Ayat 67 Surat al-Maidah yang dikenal dengan sebutan ayat Iblagh, menjelaskan isu-isu penting dunia setelah masalah kenabian. Di ayat yang diturunkan ketika Rasul menjelang akhir usianya tersebut, beliau diperintahkan untuk menjelaskan secara gamblang masalah penggantinya dan memperjelas kewajibat umat Islam atas masalah tersebut.

Ayat ini menyatakan, “Hai Rasul, sampaikanlah apa yang diturunkan kepadamu dari Tuhanmu. Dan jika tidak kamu kerjakan (apa yang diperintahkan itu, berarti) kamu tidak menyampaikan amanat-Nya. Allah memelihara kamu dari (gangguan) manusia. Sesungguhnya Allah tidak memberi petunjuk kepada orang-orang yang kafir.”

Ayat 67 surat al-Maidah turun dengan nada khusus yang disertai peringatan keras kepada Nabi Muhammad dan hal ini menunjukkan sebuah masalah penting terkait risalah nabi akhir zaman ini. Dengan kata lain sesuatu yang sama pentingnya dengan kenabian tidak disampaikan, maka risalah Muhammad tidak lengkap. Di seluruh ayat al-Quran, ini adalah ayat satu-satunya yang memperingatkan Nabi dengan keras jika menyembunyikan pesan. Jika Muhammad tidak menyampaikannya maka apa yang ia sebarkan selama 23 tahun menjadi sia-sia. 

Tak diragukan lagi sesuatu tersebut bukan shalat, puasa, haji, jihad, zakat dan ajaran Islam lainnya. Hal ini karena surat al-Maidah diturunkan di akhir usia Rasulullah dan merupakan surat terakhir.

Berikut peristiwa Ghadir Khum terjadi. Tanggal 18 Dzulhijjah, karavan haji tiba di sahara Juhfah. Di sahara inilah karavan yang berasal dari berbagai daerah dan kabilah akan berpisah satu dengan yang lain. Di tempat itu, wahyu ilahi turun menyapa kalbu suci Rasul:

"Wahai Rasul, sampaikanlah apa yang telah diturunkan Tuhanmu kepada-Mu, dan jika hal ini tidak engkau lakukan, maka engkau (sama saja dengan) tidak menunaikan (sama sekali) risalah-Nya, dan Allah akan menjagamu dari (gangguan) manusia."

Wahyu ini turun dengan nada tegas dan tidak memberi peluang bagi Rasul untuk tidak melaksanakannya. Sedemikian vital tugas ini sehingga jika beliau tidak melaksanakannya, maka beliau akan dianggap tidak melaksanakan risalah Allah sama sekali. Dengan begitu akan runtuh semua fondasi risalah yang telah beliau bangun selama ini. Demi terlaksananya tugas ini, Allah berjanji akan melindungi Rasul dari gangguan musuh, dan karena itu tidak ada pula peluang bagi Rasul untuk merisaukan resiko pelaksanaan tugas tersebut.

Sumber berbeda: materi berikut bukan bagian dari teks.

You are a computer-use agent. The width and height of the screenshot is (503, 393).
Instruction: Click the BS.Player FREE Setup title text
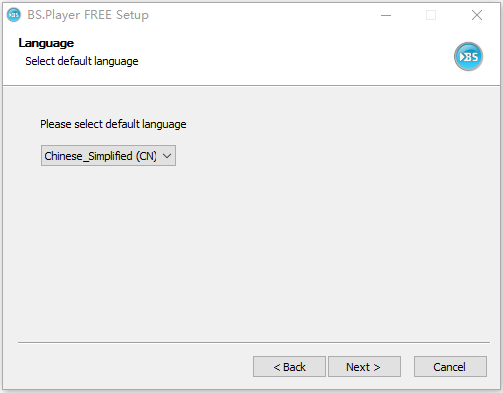pyautogui.click(x=88, y=15)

Rasulpun bertekad untuk menyampaikan wahyu ilahi tersebut kepada umat. Dalam rangka ini, beliau memerintahkan supaya rombongan yang ada didepan kembali ke belakang, sedangkan rombongan yang di belakang beliau perintahkan agar segera menyusul ke tempat beliau berada. Sesuai instruksi Rasul, semua karavan terkumpul di suatu padang gersang yang hanya ditumbuhi rumput-rumput kering berduri dan segelintir pohon. Di tempat itu, karavan terkonsentrasi di tepi sebuah telaga tua di daerah Khum. Terik panas matahari yang tepat berada di atas kepala menjilat tubuh semua orang. Tanah dan bebatuan seakan membara sehingga banyak orang yang terpaksa menggunakan pakaiannya sebagai alas untuk menahan sengatan panas.

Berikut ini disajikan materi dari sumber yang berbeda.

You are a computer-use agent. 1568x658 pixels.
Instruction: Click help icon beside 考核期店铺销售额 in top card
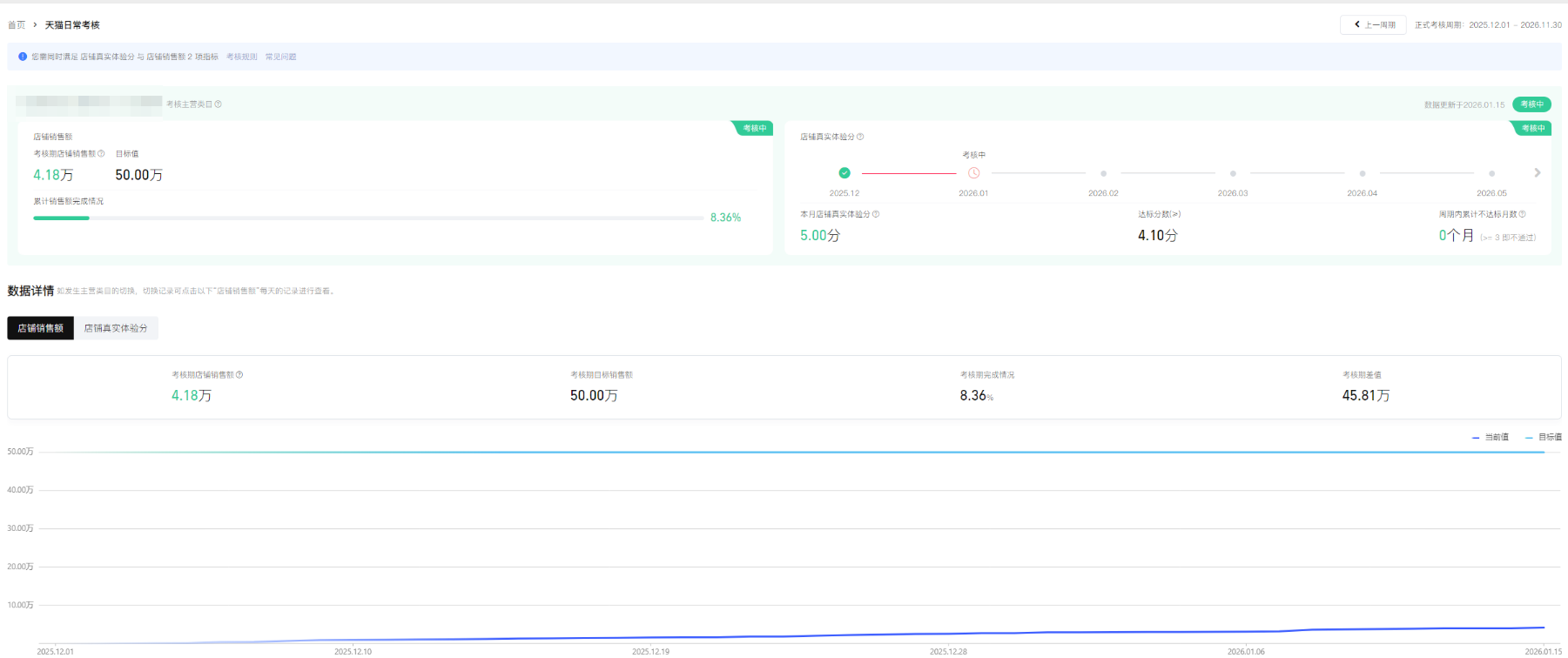pyautogui.click(x=101, y=154)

Dalam kondisi sedemikian sulit itu, semua orang bertanya-tanya dalam hati, gerangan apakah yang hendak dilakukan Rasul? Karena itu, perhatian semua orang terkonsentrasi kepada beliau.  Benar, di saat benak para sahabat Rasul sedang diterpa badai penasaran itulah beliau hendak menentukan garis perjalanan sejarah umat dan ajaran Islam, ajaran yang telah beliau perjuangkan dengan darah, keringat, dan air mata. Di tepi telaga itulah beliau hendak mencetuskan penggalan sejarah yang determinan bagi kehidupan spiritual dan materi umat manusia.

Peristiwa bersejarahpun berlangsung selama hampir lima jam di lokasi sekitar telaga Khoum tersebut dalam cuaca alam yang sedemikian panas. Menjelang pernyataan wasiat Rasul itu, suasana yang tadinya riuh tiba-tiba tercekam kebisuan. Gemerincing kalung-kalung onta dan kuda bahkan ikut tertelan kesunyian.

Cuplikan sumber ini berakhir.